Progressive disease (PD) in myelofibrosis is associated with increased bone marrow fibrosis, worsening anemia, and increased circulating blasts, and can result in leukemic transformation (LT). Real-world data regarding PD and LT in lower-risk myelofibrosis are limited. An analysis of MOST (NCT02953704) describing PD/LT incidence in lower-risk patients and comparing characteristics of patients with vs without physician-reported PD. Longitudinal, noninterventional, prospective study.

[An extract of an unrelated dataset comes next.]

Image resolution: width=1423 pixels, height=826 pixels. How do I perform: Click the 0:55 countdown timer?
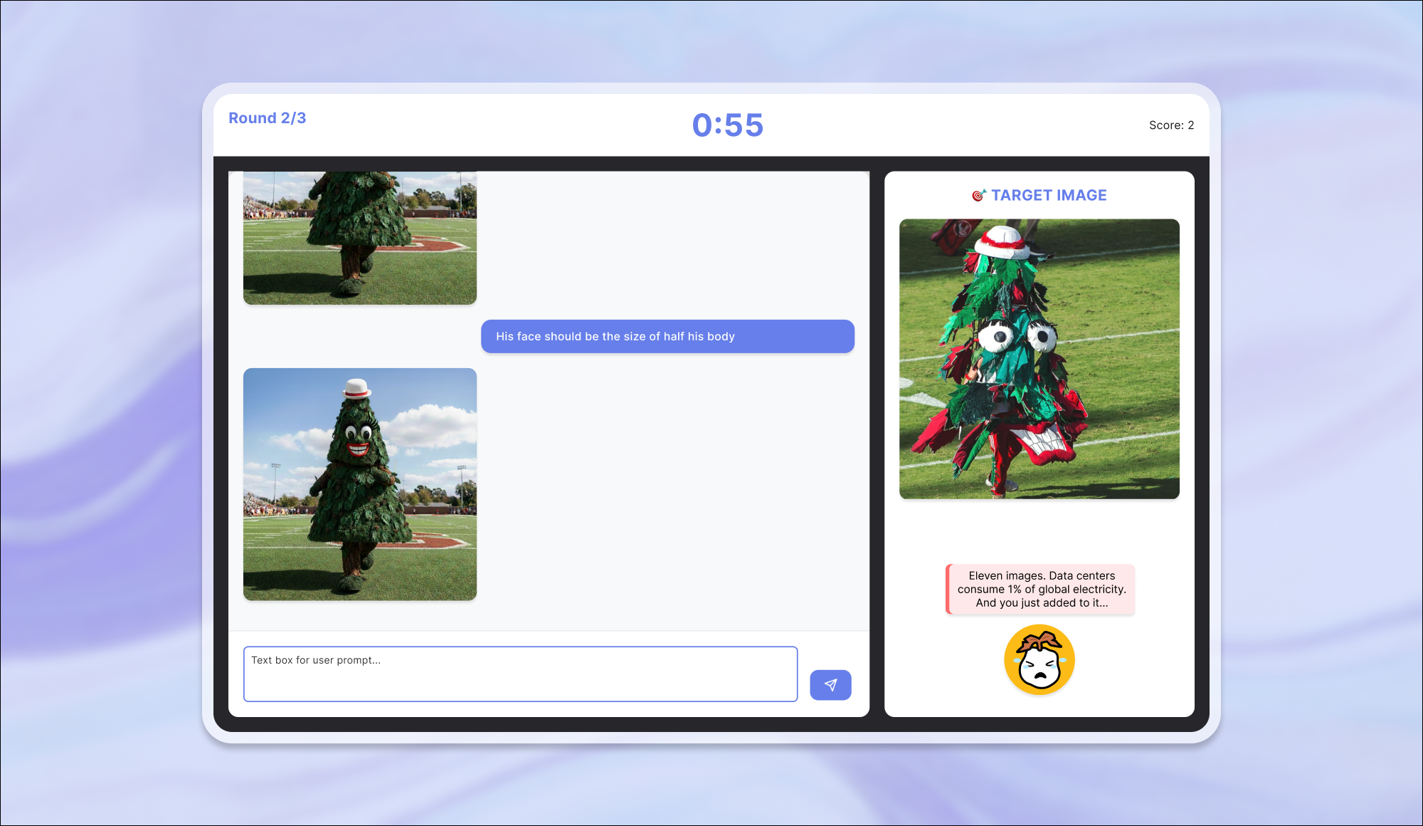pos(727,125)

Adults with DIPSS low/intermediate-1–risk myelofibrosis (age >65 years alone). Of 232 patients enrolled, 204 were analyzed (cutoff: 09/30/2022; with PD, n=59; without PD, n=134; unknown, n=11; median [range] time from diagnosis to enrollment, 1.8 [0-38] years; median [range] enrollment duration, 4.4 [3.5-5.6] years). Versus non-PD patients, PD patients were older (median [range], 70.0 [35-88] vs 66.5 [35-88] years), more were Black (10.2% vs 5.2%), fewer were employed (20.3% vs 44.4%); and more were unable to work (16.9% vs 2.3%). Among PD patients, PD indicators were reported (per physician) as changes in hematologic parameters (45.8%), spleen size (32.2%), myelofibrosis symptoms (27.1%), and blasts (13.6%); 25.4% had LT; 20.3% died from PD. More low-risk patients had changes in blasts (20.0% vs 10.3%); fewer had LT (20.0% vs 28.2%); fewer died from PD (10.0% vs 25.6%) vs intermediate-1 risk. Symptomology of patients with vs without PD at enrollment was not significantly different. At enrollment, 117/204 patients (57.4%) received myelofibrosis-directed monotherapy (hydroxyurea, 44.4%; ruxolitinib, 41.9%). Of patients receiving monotherapy, more with PD received ruxolitinib (62.9% vs 32.4%) and fewer received hydroxyurea (25.7% vs 51.4%), vs without PD. However, more patients receiving ruxolitinib vs hydroxyurea at enrollment had intermediate-1–risk myelofibrosis (65.3% vs 48.1%), palpable spleen (50.0% vs 28.2%), and a longer median myelofibrosis duration from diagnosis to enrollment (2.6 vs 1.1 years) and from diagnosis to PD (4.3 vs 3.0 years). In this real-world analysis of MOST, approximately one-third of patients had physician-reported PD; these patients were older, less likely employed/able to work, more likely Black, and more likely receiving ruxolitinib vs hydroxyurea at enrollment. Patients receiving ruxolitinib more likely had signs of progression at enrollment, suggesting greater ruxolitinib use in higher PD-risk myelofibrosis.